- Born: 1839 Borrisoleigh, Ireland
- Died: 29 December 1863 (aged 23–24) Tuakau, New Zealand
- Allegiance: United Kingdom
- Branch: British Army
- Rank: Lance Corporal
- Unit: 65th Regiment of Foot
- Conflicts: New Zealand Wars Invasion of Waikato;
- Awards: Victoria Cross

= John Ryan (VC 1863) =

Irish recipient of the Victoria Cross

John Ryan VC (1839 – 29 December 1863) was a British Army soldier and an Irish recipient of the Victoria Cross, the highest award for gallantry in the face of the enemy that can be awarded to British and Commonwealth forces.

==Early life==
Ryan was born in Borrisoleigh, County Tipperary in 1839.

==Victoria Cross==
Ryan was about 24 years old, and a lance corporal in the 65th Regiment of Foot (later the 1st Battalion, York and Lancaster Regiment), during the Invasion of Waikato (one of the campaigns in the New Zealand Wars), when the following deed took place on 7 September 1863, for which he was awarded the VC.

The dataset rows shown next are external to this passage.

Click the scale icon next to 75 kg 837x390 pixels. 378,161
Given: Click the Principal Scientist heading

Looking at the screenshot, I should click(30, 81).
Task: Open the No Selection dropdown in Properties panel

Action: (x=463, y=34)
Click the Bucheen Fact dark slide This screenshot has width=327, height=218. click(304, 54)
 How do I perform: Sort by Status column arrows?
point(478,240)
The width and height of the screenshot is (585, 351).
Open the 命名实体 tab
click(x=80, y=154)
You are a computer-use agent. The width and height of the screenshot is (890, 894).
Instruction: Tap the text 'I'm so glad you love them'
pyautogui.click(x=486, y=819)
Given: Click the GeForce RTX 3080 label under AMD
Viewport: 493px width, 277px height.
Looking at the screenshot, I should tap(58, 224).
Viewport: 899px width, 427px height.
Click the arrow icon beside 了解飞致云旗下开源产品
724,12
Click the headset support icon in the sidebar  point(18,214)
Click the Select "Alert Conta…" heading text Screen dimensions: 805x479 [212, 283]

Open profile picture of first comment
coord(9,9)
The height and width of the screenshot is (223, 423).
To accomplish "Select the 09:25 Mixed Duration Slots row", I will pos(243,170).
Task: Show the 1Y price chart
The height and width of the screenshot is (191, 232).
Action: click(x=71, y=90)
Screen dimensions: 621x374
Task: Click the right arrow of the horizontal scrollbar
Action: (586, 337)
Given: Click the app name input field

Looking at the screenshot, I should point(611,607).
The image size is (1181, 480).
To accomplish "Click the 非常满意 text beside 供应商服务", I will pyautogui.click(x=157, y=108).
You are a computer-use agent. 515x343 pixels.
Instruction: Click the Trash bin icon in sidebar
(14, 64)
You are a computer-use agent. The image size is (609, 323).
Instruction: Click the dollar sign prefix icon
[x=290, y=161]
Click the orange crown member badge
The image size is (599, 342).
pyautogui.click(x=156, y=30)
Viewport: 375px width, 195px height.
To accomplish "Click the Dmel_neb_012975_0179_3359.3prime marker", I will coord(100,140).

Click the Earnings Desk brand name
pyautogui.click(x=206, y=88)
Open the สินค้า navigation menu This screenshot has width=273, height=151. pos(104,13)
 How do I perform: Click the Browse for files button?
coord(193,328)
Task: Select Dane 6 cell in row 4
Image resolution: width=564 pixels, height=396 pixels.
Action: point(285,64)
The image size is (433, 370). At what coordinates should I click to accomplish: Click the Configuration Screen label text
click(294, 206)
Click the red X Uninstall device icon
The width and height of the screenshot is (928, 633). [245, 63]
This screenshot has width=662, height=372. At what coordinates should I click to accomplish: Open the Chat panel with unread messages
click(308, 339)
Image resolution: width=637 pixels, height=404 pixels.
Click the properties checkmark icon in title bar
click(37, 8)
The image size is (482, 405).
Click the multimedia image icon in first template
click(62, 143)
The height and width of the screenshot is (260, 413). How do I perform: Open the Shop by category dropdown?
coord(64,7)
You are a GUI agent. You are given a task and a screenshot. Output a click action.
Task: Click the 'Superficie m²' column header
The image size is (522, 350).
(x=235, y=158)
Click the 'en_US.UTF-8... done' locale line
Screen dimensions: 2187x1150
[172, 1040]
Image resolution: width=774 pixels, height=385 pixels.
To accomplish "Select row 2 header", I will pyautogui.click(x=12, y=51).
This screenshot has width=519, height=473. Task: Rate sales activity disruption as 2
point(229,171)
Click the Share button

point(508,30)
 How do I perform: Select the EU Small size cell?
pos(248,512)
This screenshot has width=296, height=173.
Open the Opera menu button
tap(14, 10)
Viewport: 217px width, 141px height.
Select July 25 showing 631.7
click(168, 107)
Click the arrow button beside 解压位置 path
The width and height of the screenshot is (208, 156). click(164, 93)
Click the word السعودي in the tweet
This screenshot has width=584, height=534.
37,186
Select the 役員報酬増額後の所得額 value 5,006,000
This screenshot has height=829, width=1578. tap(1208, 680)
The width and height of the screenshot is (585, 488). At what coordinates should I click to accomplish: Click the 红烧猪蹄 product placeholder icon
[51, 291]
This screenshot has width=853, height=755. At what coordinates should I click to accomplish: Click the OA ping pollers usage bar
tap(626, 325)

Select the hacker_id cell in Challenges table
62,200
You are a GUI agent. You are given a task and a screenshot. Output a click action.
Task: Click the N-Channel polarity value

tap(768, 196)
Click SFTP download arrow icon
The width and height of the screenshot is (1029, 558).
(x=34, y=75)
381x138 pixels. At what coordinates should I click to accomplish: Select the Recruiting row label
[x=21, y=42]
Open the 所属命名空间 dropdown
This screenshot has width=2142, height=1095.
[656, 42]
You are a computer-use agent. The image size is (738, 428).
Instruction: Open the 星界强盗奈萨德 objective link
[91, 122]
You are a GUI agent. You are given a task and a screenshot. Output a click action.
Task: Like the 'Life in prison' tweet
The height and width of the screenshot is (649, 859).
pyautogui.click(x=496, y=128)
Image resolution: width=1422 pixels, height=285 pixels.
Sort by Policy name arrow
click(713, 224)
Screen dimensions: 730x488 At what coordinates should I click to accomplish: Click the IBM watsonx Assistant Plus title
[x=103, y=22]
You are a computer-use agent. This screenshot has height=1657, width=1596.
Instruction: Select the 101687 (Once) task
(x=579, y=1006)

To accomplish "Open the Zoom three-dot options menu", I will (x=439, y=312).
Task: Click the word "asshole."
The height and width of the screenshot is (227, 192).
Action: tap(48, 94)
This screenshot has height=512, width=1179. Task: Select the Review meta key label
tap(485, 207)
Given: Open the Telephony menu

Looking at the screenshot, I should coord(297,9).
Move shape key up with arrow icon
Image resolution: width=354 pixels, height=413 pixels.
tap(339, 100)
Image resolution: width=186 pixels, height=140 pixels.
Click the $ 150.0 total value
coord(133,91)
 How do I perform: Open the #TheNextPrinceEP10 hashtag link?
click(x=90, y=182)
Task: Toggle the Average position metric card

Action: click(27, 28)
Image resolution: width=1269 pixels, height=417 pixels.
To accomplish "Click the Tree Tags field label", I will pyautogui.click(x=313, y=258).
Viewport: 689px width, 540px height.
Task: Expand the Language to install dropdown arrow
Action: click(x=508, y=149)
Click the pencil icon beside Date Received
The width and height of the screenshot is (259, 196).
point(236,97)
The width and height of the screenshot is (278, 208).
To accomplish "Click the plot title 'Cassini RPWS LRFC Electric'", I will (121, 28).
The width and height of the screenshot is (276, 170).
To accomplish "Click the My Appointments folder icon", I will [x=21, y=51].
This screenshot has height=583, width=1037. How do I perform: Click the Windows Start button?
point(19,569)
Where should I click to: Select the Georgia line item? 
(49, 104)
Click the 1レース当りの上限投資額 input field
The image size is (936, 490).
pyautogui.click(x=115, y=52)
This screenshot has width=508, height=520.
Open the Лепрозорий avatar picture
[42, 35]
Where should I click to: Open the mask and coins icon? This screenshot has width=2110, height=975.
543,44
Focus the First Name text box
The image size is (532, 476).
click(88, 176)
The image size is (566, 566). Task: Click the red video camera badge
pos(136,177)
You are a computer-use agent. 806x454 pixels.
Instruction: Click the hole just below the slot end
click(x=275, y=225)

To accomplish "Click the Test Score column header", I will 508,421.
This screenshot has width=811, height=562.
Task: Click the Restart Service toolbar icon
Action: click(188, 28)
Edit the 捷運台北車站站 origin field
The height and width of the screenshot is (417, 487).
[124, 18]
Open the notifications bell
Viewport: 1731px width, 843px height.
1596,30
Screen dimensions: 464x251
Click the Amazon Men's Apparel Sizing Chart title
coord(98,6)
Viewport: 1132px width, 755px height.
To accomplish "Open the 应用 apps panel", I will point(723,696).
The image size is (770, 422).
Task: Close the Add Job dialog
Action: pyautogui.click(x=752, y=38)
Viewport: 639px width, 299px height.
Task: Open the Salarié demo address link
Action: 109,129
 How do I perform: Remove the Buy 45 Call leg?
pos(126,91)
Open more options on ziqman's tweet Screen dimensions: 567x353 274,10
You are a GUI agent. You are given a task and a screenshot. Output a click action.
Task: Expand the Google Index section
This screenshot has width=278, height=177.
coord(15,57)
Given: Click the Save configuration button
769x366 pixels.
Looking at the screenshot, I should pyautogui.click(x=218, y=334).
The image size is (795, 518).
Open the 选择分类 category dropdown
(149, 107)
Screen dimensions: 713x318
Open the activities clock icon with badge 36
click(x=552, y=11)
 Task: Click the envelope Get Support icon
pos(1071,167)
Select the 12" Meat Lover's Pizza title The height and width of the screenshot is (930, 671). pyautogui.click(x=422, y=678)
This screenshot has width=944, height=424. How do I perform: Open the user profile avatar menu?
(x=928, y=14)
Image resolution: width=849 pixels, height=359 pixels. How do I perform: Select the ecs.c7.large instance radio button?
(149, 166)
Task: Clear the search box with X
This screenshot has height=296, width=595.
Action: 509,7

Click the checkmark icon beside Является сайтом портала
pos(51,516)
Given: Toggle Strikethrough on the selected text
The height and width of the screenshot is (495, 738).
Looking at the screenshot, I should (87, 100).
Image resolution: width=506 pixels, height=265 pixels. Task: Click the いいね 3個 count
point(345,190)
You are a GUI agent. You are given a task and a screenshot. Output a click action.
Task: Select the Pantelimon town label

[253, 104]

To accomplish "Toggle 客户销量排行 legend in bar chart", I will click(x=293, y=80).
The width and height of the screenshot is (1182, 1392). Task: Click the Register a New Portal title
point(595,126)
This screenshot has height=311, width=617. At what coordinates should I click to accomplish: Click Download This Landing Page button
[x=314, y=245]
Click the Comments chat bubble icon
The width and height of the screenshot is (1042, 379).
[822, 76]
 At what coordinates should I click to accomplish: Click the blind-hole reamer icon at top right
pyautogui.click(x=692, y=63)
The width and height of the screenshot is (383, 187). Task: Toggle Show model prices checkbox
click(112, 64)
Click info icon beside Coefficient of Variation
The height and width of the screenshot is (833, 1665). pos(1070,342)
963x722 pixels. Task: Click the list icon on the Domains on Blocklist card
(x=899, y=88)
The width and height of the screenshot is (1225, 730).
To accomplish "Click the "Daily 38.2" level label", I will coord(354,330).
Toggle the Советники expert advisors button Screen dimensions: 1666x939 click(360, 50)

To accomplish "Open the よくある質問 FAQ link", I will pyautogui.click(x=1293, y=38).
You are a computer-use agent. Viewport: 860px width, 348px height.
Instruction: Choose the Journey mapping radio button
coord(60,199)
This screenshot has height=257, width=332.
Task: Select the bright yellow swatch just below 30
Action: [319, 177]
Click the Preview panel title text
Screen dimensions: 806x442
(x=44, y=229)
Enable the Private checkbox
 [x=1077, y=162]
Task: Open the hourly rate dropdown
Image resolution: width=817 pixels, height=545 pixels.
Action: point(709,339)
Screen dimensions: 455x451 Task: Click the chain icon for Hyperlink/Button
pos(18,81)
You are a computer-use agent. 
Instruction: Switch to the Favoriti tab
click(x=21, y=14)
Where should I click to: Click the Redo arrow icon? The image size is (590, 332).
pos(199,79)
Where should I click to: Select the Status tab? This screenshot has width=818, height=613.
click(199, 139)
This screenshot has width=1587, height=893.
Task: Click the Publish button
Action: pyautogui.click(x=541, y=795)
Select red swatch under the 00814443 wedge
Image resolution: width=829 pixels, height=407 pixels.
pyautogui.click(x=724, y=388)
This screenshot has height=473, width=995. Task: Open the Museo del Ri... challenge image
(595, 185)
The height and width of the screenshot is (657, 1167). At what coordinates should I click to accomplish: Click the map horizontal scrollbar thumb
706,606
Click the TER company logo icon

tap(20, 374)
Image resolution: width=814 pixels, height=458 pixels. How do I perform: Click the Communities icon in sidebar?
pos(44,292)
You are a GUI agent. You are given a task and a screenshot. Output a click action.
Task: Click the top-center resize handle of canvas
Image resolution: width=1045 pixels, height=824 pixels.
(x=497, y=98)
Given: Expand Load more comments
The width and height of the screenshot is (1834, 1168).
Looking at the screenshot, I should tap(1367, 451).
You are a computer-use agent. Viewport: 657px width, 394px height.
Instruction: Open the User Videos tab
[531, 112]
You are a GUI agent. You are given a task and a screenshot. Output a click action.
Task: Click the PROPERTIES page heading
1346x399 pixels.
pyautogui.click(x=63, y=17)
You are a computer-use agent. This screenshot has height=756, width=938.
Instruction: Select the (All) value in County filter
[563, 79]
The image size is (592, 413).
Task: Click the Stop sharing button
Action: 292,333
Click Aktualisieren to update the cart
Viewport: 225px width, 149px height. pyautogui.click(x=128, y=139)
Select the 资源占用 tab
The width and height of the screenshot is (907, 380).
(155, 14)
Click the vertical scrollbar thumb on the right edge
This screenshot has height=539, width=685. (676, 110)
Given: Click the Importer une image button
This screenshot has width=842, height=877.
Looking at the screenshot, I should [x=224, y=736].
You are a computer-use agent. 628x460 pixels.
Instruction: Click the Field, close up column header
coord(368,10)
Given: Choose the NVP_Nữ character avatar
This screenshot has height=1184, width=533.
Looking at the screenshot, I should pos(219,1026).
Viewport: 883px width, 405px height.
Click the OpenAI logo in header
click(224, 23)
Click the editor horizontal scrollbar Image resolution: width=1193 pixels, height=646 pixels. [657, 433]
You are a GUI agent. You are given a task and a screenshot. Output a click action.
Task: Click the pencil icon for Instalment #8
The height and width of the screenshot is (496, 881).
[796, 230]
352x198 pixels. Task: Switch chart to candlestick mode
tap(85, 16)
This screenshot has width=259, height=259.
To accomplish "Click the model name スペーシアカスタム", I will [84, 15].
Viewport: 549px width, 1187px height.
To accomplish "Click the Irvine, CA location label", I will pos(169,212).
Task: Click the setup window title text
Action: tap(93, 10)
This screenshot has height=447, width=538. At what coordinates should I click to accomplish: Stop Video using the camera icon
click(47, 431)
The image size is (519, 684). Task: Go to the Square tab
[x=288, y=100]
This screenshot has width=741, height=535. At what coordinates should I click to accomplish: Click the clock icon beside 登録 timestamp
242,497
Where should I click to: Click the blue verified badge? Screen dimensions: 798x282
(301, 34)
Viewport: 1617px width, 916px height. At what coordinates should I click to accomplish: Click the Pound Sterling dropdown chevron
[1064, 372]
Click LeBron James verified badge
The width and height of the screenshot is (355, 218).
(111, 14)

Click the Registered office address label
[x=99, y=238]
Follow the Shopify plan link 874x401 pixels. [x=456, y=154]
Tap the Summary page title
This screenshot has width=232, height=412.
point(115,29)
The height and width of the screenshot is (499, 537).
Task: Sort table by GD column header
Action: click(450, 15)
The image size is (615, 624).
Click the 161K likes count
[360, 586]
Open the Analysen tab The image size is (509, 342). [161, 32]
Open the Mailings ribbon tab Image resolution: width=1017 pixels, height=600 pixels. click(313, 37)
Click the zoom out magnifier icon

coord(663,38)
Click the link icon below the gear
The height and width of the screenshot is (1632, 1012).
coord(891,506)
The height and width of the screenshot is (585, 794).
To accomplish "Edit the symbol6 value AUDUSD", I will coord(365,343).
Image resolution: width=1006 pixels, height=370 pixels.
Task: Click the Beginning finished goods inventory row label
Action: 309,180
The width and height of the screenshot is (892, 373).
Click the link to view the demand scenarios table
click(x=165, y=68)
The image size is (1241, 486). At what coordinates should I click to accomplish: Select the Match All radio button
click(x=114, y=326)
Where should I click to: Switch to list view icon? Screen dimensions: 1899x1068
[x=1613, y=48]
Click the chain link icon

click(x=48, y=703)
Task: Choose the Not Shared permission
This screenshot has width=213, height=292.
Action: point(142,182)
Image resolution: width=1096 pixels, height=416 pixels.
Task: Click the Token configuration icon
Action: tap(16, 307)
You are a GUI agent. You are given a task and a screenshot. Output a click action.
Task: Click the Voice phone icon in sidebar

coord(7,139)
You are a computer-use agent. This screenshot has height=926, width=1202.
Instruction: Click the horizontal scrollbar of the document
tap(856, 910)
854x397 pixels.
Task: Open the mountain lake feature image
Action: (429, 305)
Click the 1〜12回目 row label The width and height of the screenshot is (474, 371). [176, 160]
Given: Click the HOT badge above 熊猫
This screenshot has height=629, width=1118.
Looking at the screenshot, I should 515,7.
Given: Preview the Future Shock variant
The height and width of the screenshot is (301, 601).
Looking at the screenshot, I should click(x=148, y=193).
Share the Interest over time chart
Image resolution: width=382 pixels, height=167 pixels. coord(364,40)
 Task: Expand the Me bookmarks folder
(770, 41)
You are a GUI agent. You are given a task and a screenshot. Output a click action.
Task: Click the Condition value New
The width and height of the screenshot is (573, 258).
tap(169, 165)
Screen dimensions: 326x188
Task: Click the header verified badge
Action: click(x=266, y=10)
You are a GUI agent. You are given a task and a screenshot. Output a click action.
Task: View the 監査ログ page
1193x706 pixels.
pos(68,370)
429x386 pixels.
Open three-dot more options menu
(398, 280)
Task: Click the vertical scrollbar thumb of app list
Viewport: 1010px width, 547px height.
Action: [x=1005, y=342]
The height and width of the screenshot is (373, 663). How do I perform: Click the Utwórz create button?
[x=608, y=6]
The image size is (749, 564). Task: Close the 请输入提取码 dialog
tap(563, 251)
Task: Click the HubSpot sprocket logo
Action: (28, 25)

For gallant conduct at the engagement near Cameron-town above referred to. This Non-Commissioned Officer, with Privates Bulford and Talbot, of the same Regiment, who have been recommended for the Medal for distinguished conduct in the Field, for their behaviour on the same occasion, removed the body of the late Captain Swift from the Field of Action, after he had been mortally wounded, and remained with it all night in a bush surrounded by the enemy.

Ryan died at Tuakau, New Zealand, on 29 December 1863, before he received the medal. He drowned while trying to save a drunken comrade in the Waikato River.

==The medal==
His Victoria Cross is displayed at The York & Lancaster Regiment Museum (Rotherham, South Yorkshire, England).